Note that this differs from the equations from the paper since the paper adds the skip connection term $D \times x_{t}$ in a separate step.

In this equation:
- $A$ and $D$ are learned parameters
- $x_{t}$, $B$, $C$ and $dt$ are computed from the original inputs to the layer
- $h_{0}$ is all zeros and $h_{t}$ is computed by the recurrent formula above

In terms of shapes, the mamba layer has different heads (like a multi-head attention layer).

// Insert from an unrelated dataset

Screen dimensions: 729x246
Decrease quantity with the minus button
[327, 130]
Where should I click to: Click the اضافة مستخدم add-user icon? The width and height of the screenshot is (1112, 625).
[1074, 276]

There are two different head dimensions: one for $x_{t}$ and one for $B$/$C$. The shapes of the various tensors are the following:

- $x_{t}$ -> `[batch_size, num_heads, head_size]`
- $A$ -> `[num_heads]`
- $B$ -> `[batch_size, bc_head_size]`
- $C$ -> `[batch_size, bc_head_size]`
- $D$ -> `[num_heads]`
- $dt$ -> `[batch_size, num_heads]`
- $h_{t}$ -> `[batch_size, num_heads, head_size, bc_head_size]`
- $y_{t}$ -> `[batch_size, num_heads, head_size]`

Note that $B$ and $C$ values are shared between heads (a bit like multi-query attention).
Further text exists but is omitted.